Devin walked over to his brother. He looked down at Sterling's hunched, shaking form. There was no comfort in Devin's posture, only a harsh, unyielding reality.
"Realizing it now is better than dying by her hand," Devin said. His voice was severe, but underneath the ice, there was a thread of pain. It was the pain of an older brother watching his sibling learn a cruel lesson.
He turned away from Sterling and looked at Arthur. "Take him back to his safe house. He doesn't step outside without my authorization."
Arthur nodded. He signaled two of the men. They hauled Sterling up from the sofa. He didn't resist. He moved like a zombie, his eyes vacant, his feet dragging across the carpet. They led him out of the apartment, leaving the door hanging off its hinges.
The room fell silent. The only sound was the rapid clicking of Arthur's tech guy on the keyboard and the faint hum of the apartment's ventilation system.
Devin stood in the center of the chaos. The ransacked furniture, the scattered clothes, the blinking lights of the tech equipment-it all faded away as he looked down at the baby in his arms.
Kenzie stared back at him. Her dark eyes were clear, assessing. She had dropped the innocent act. In this moment, she was his partner, his scout.
"How did you know?" Devin asked. His voice was low, barely above a whisper. "How did you know they were there?"
Kenzie blinked. She couldn't exactly say, "Because in my past life, I trained my operatives to hide bugs in the exact same spots." She needed a cover. She needed something that sounded plausible for a three-month-old.
"I'm a genius," she thought, projecting the thought with a haughty, arrogant flair. "Bad guys have a smell. I can sniff them out. Do I need a reason?"
Devin heard the thought. The sheer, unapologetic arrogance of it. A baby, claiming she could smell espionage. It was absurd. It was ridiculous.
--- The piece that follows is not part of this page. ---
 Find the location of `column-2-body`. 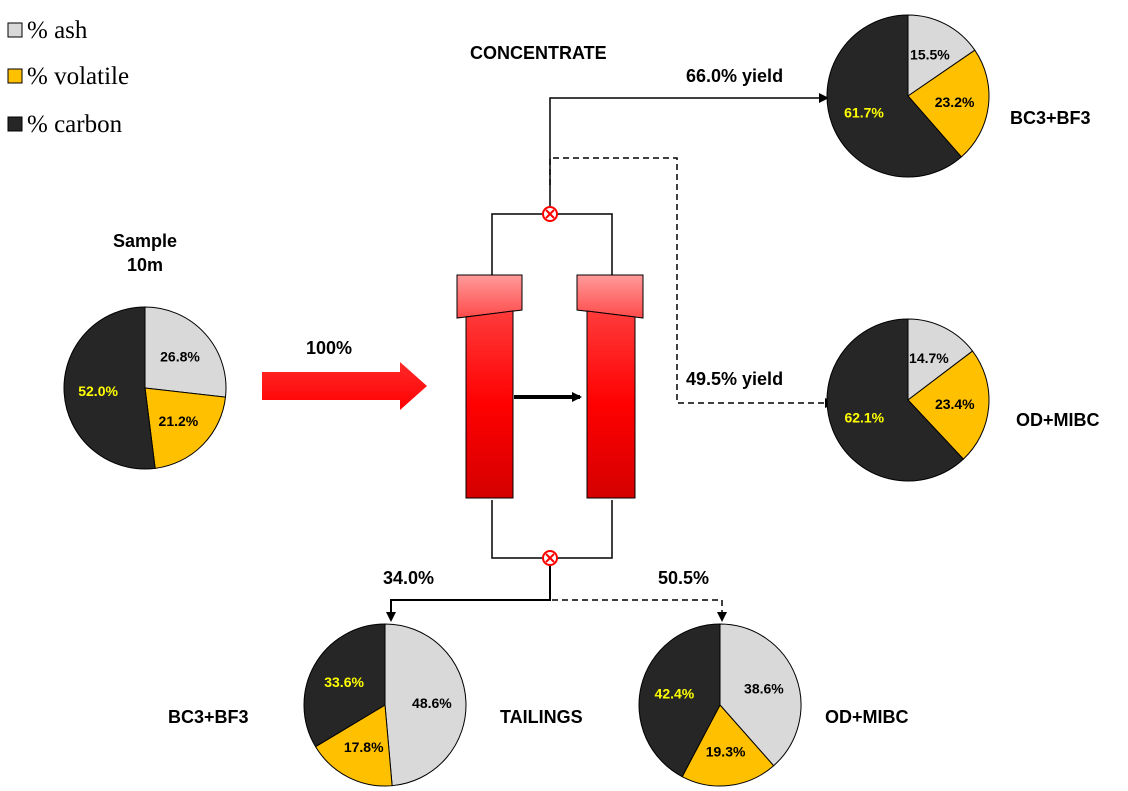

column-2-body is located at coordinates (611, 404).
A tiny, almost imperceptible curve touched the corner of Devin's mouth. It wasn't a smile, not really. It was a crack in the ice. He raised his free hand and brought his index finger down on Kenzie's forehead. He flicked her gently.
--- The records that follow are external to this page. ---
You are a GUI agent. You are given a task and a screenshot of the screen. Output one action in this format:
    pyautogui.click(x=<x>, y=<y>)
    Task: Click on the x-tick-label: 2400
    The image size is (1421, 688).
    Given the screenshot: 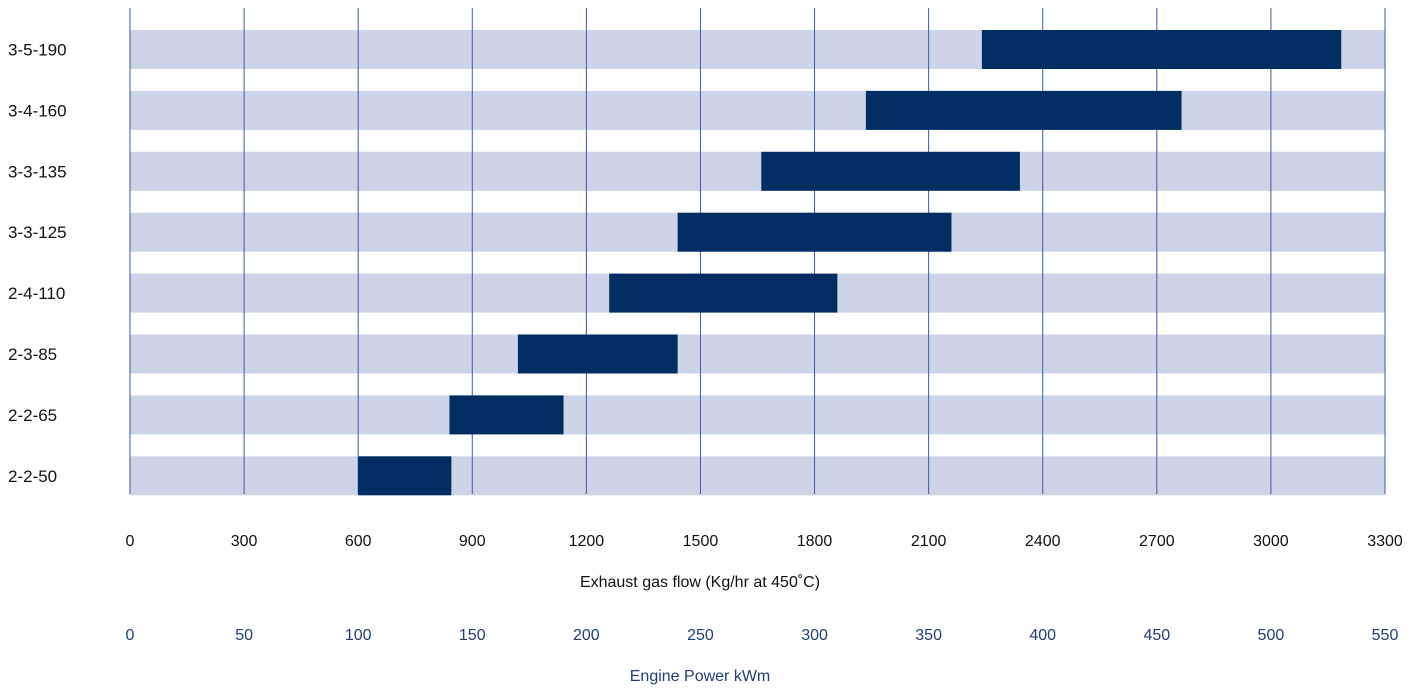 What is the action you would take?
    pyautogui.click(x=1043, y=542)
"Little monster," he murmured. "Stop looking at dirty things."
Kenzie's head jerked back slightly from the impact. It didn't hurt, but it was annoying. She scowled, her tiny face scrunching up in displeasure.
"Hey!" she yelled in her mind. "Stop flicking! You're going to break my skull! Child abuse!"
Devin heard the complaint. The crack in his ice widened just a fraction. He let out a soft breath that might have been a laugh in another life.
"Cloud data is wiped, sir," the tech guy announced, looking up from the screen. "No backups. The feed is dead."
Devin nodded. He didn't say anything else. He just adjusted his grip on Kenzie, tucking her more securely inside his coat, and turned toward the shattered doorway. He stepped over the broken door and walked out into the hallway.
As they moved toward the elevator, Devin pulled out his phone. He dialed a number from memory. It rang once.
"This is Devin Ayers," he said, his voice echoing in the empty hall. "Notify the legal team. Initiate full prosecution against Desiree Dillon. I want her locked away for the rest of her life."
He hung up and slipped the phone back into his pocket. He looked down at Kenzie, who was yawning, her eyes drooping.
"Round one is over," he thought, though whether the thought was his own or a whisper from the baby, he couldn't tell anymore.